En el penal conviven internos de todo tipo de conducta, algunos condenados por delitos graves y otros que recibieron sentencias de períodos cortos. A esto se suma que hay pabellones que son inhabitables por los daños que causaron los reclusos en los últimos dos motines. Las instalaciones aún no fueron reparadas, por lo que en algunos sectores hay más internos de los que podrían ser alojados.
La cárcel local terminó evidenciando las falencias dentro del sistema carcelario provincial, que con el paso del tiempo se fueron profundizando. Es que al no haber otras penitenciarias que contaran con espacio, se dispuso que muchos presos peligrosos fueran trasladados a Cipolletti.
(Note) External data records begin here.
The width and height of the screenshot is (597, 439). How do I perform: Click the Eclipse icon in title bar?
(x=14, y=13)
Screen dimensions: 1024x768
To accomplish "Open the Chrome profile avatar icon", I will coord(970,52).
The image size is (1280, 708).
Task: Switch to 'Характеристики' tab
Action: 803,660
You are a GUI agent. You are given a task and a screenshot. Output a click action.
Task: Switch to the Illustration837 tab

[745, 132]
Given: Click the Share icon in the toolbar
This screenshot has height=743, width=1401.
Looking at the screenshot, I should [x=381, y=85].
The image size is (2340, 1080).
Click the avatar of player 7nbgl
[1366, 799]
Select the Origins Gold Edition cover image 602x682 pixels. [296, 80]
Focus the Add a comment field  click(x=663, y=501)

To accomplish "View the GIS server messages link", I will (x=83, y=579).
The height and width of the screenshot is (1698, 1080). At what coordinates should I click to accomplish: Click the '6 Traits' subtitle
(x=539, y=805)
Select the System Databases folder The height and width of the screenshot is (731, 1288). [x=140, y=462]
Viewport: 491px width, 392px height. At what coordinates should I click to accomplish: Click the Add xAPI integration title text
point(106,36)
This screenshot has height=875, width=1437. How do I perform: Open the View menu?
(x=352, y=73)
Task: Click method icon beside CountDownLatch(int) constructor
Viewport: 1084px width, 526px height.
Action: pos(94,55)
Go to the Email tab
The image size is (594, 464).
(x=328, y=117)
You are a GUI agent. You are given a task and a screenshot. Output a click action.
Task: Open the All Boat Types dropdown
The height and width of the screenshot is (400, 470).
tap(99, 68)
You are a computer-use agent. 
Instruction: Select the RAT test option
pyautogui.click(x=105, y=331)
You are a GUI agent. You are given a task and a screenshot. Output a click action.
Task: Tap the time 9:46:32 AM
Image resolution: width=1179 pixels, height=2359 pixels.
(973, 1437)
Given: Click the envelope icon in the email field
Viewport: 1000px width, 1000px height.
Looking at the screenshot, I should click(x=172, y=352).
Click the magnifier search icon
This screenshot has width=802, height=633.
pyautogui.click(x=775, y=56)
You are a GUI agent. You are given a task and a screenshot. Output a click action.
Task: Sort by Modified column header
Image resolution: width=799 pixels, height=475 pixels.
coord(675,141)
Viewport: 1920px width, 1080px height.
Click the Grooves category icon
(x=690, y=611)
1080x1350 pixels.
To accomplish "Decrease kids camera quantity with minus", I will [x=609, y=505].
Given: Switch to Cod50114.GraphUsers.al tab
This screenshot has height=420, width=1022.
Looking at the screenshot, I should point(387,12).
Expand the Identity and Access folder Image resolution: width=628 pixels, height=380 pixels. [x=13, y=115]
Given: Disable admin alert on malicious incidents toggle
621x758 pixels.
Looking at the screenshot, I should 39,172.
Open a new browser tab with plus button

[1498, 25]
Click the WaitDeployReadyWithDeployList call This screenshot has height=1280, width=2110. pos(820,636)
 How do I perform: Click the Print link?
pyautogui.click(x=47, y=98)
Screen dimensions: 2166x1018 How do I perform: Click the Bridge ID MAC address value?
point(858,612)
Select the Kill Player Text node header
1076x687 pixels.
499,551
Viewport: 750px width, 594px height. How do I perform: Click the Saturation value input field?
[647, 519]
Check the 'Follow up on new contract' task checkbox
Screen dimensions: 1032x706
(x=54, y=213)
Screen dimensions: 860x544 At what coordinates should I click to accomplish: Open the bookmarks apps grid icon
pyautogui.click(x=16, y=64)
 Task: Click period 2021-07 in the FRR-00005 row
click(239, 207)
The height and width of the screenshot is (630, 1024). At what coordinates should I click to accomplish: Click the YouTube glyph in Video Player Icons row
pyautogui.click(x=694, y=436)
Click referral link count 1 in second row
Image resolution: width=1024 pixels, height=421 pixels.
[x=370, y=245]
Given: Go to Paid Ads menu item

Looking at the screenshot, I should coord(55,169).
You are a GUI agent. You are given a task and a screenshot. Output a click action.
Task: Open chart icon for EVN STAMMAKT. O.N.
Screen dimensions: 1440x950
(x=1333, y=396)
“Las causas de la crisis son múltiples. Una fue la falta de previsibilidad, la ausencia de una política criminal, la falta de una mayor infraestructura para el sistema carcelario y en el caso del penal de nuestra ciudad, en este último año, afectó las malas conducciones que tuvo. Tal es así que debió ser intervenido”, manifestó Guillermo Baquero Lazcano, presidente de la Cámara Segunda y postulante a ocupar una de las tres vacantes en el Superior Tribunal de Justicia rionegrino.
Trato inhumano
La cárcel de San Carlos de Bariloche es la que presenta los mayores problemas. El pésimo estado en el que se encuentra el edificio obligó a que más de una veintena de reclusos, de buena y mala conducta, debieran ser trasladados a la penitenciaria cipoleña.
En una oportunidad, Baquero Lazcano visitó la sede cordillerana y según su visión es lo más parecido a un “campo de concentración”. Ante esta situación, el magistrado aseguró que “el penal de esta ciudad comenzó funcionando de manera óptima pero la situación que se vivía en Bariloche influyó directamente”.
“Se terminó transformando en el único lugar donde se podían trasladar internos”, acotó.
Y agregó que no es casualidad que la crisis haya coincidido con las fugas masivas.
Violación
El artículo 18 de la Constitución Nacional expresa en su último párrafo que “las cárceles de la Nación serán sanas y limpias, para seguridad y no para castigo de los reos detenidos en ellas, y toda medida que a pretexto de precaución conduzca a mortificarlos más allá de lo que aquella exija, hará responsable al juez que la autorice”.
La falta de estructura, equipamiento y capacitación para que los presos puedan reinsertarse socialmente y dejar atrás el pasado que los puso tras las rejas conspiran en forma constante para que se pueda cumplir esta norma.
El traslado, una odisea
Una verdadera odisea viven a diario los penitenciarios que deben trasladar a los internos de diferentes penales a los Tribunales de esta ciudad para que sean juzgados. Muestra de esto son los debates que se han retrasado por más de dos horas porque los imputados no llegaban.
En la mayoría de los casos, los problemas se deben a que no cuentan con combustible suficiente o directamente ni siquiera tienen un móvil a su disposición para trasladarlos.
El año pasado, el juez Guillermo Baquero Lazcano fue un testigo directo de esta situación. Cuando los presos que salían de la sala de audiencia donde fueron juzgados, y debían regresar al penal donde estaban alojados, y los penitenciarios que estaban a su cuidado se encontraron con la cruda la realidad: la trafic no arrancaba.
“Cuando salí del juzgado y vi que los agentes empujaban para poder encender el vehículo no lo podía creer. Terminé pidiéndoles disculpas y entendí a lo que se enfrentan”, recalcó Baquero Lazcano.
El penal cipoleño tiene un móvil que fue secuestrado por la Policía y que a veces no funciona. Se está a la espera de la entrega de uno nuevo, que fue prometido desde el Servicio Penitenciario.